MDX – Os pequenos pormenores são importantes para ti?
David – Sim, são sempre. Até porque por não ser um músico virtuoso em nenhum instrumento, as minhas músicas foram sempre construídas por pequeninas coisas todas juntas e mesmo agora no piano, ouves uma música e parece que está ali um grande pianista mas aquilo são 5 ou 6 pianos ao mesmo tempo. Portanto acho que a vida são os pequenos pormenores, claro que sim.
MDX – E os pequenos instrumentos também.
David – Sim, claro.
MDX – Queres levantar um pouco o véu sobre o que vai acontecer no dia 10?

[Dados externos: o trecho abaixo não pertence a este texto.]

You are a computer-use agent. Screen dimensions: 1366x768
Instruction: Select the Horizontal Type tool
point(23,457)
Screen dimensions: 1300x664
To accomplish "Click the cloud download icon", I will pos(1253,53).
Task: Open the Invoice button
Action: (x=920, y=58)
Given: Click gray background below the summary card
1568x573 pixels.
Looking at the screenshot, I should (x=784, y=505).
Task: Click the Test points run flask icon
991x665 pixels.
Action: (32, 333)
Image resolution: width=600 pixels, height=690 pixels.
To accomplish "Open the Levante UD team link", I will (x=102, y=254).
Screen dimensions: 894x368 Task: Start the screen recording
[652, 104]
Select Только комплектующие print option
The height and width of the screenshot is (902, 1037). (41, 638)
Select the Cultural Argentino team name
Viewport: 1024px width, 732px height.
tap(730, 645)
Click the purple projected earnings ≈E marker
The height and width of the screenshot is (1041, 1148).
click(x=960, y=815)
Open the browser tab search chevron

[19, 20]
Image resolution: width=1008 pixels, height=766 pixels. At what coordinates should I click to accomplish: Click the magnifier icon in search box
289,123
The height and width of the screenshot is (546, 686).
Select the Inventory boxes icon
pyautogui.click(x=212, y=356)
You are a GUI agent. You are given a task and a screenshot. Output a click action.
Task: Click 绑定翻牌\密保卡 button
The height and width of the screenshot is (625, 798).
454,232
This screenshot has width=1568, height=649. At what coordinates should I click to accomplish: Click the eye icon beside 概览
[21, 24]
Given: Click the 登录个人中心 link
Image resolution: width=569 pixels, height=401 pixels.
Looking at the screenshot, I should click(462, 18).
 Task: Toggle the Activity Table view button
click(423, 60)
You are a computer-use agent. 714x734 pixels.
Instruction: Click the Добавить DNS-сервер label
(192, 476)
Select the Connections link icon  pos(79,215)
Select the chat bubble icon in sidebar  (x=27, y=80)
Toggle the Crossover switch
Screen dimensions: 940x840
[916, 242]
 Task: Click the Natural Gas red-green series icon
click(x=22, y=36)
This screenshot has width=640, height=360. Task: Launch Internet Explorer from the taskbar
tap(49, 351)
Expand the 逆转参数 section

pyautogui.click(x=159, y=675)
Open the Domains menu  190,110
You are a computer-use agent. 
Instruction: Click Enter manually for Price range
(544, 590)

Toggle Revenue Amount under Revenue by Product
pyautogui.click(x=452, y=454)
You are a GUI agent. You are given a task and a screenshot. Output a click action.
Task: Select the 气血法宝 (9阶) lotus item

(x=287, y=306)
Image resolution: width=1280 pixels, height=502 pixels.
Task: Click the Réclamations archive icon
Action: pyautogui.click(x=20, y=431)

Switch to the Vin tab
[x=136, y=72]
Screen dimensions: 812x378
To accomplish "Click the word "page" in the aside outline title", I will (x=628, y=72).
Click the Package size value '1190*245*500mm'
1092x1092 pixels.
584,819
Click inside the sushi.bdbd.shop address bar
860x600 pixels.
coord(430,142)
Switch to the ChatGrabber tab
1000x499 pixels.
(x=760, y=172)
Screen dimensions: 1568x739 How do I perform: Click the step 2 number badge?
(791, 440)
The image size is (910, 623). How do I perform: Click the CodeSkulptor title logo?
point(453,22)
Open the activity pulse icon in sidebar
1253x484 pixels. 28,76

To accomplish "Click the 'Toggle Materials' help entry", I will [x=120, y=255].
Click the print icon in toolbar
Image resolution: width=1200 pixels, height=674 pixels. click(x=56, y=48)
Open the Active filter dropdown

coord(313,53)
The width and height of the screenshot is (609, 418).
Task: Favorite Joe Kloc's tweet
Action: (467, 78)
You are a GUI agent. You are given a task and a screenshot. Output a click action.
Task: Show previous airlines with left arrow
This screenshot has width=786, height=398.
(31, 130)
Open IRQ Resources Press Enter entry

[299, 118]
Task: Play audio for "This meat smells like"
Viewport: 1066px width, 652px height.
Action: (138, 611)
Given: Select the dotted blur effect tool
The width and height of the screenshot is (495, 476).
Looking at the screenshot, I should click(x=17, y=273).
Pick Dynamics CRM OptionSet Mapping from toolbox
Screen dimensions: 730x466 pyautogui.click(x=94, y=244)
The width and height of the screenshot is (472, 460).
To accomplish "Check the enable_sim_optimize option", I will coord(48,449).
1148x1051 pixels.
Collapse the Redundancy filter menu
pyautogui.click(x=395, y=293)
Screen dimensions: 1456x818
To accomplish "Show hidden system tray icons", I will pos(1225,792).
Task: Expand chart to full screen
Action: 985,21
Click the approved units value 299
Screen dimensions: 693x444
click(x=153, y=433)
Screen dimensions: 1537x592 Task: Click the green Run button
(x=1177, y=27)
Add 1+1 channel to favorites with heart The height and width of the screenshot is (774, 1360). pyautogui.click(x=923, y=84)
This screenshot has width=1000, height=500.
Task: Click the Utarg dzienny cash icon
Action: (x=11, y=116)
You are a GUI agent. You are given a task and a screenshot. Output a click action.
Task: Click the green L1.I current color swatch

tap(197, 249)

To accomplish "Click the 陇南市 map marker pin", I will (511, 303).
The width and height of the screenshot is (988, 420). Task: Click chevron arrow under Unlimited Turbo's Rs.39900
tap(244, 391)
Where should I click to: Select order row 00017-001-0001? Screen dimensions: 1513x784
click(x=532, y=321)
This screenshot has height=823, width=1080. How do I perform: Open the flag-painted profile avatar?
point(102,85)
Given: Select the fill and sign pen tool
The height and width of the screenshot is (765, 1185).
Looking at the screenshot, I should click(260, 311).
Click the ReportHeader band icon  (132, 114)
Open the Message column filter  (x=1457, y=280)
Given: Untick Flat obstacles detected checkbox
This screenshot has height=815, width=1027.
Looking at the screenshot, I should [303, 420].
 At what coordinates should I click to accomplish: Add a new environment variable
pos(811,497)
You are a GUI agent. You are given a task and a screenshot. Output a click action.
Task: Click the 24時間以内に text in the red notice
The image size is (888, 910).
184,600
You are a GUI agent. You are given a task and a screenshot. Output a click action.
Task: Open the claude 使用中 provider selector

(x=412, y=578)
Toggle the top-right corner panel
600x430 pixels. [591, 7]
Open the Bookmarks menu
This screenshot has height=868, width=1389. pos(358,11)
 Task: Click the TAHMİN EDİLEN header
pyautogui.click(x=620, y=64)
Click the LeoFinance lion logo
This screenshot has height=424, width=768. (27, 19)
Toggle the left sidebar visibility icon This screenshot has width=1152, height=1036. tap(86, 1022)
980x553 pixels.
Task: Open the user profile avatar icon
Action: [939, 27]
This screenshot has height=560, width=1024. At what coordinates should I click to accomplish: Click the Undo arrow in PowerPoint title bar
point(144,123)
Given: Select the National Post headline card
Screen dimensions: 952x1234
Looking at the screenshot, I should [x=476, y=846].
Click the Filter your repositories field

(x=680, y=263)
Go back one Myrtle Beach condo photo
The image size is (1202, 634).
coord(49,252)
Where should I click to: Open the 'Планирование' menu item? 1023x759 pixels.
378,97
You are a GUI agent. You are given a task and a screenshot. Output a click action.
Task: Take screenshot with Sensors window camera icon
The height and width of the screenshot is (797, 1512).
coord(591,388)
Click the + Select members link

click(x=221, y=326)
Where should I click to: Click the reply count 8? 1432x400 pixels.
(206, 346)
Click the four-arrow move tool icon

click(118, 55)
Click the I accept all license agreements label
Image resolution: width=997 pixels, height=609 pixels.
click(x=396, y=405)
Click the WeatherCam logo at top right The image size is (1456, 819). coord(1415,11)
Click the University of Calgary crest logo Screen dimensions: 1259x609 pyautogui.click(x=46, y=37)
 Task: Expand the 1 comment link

David – O principal é tocar pela primeira vez grande parte das músicas deste disco. E depois é todo aquele jogo do encaixe entre o registo novo e o registo antigo. Podia ter optado por fazer primeiro uma coisa e depois a outra mas assim estava a separar uma coisa que não é separável, porque no fundo é um bocado a minha vida e o percurso que fui tendo. O concerto será uma tentativa de mostrar a mim mesmo e às pessoas que isto é tudo a mesma pessoa. O concerto será isso: os altos e baixos que a minha música tem e agora com músicas novas.
MDX – Quando pensas no futuro, o que é que vês?
David – Não sei bem. Gostava de ver as coisas sempre a continuarem. Gostava que um dia aquilo que fiz ficasse mais tempo do que aquele que eu ficar, portanto gostava que o futuro fosse a minha música continuar a marcar as pessoas o máximo possível para que ficasse além de mim um bocadinho. Não que isso seja uma obrigação, eu acho que as músicas que eu gosto ficarão comigo até ao tempo que eu deixe de existir.
O concerto da próxima quinta-feira tem lugar no Teatro São Luiz e promete ser algo marcante. O Música em DX aconselha-vos a não perder esta noite.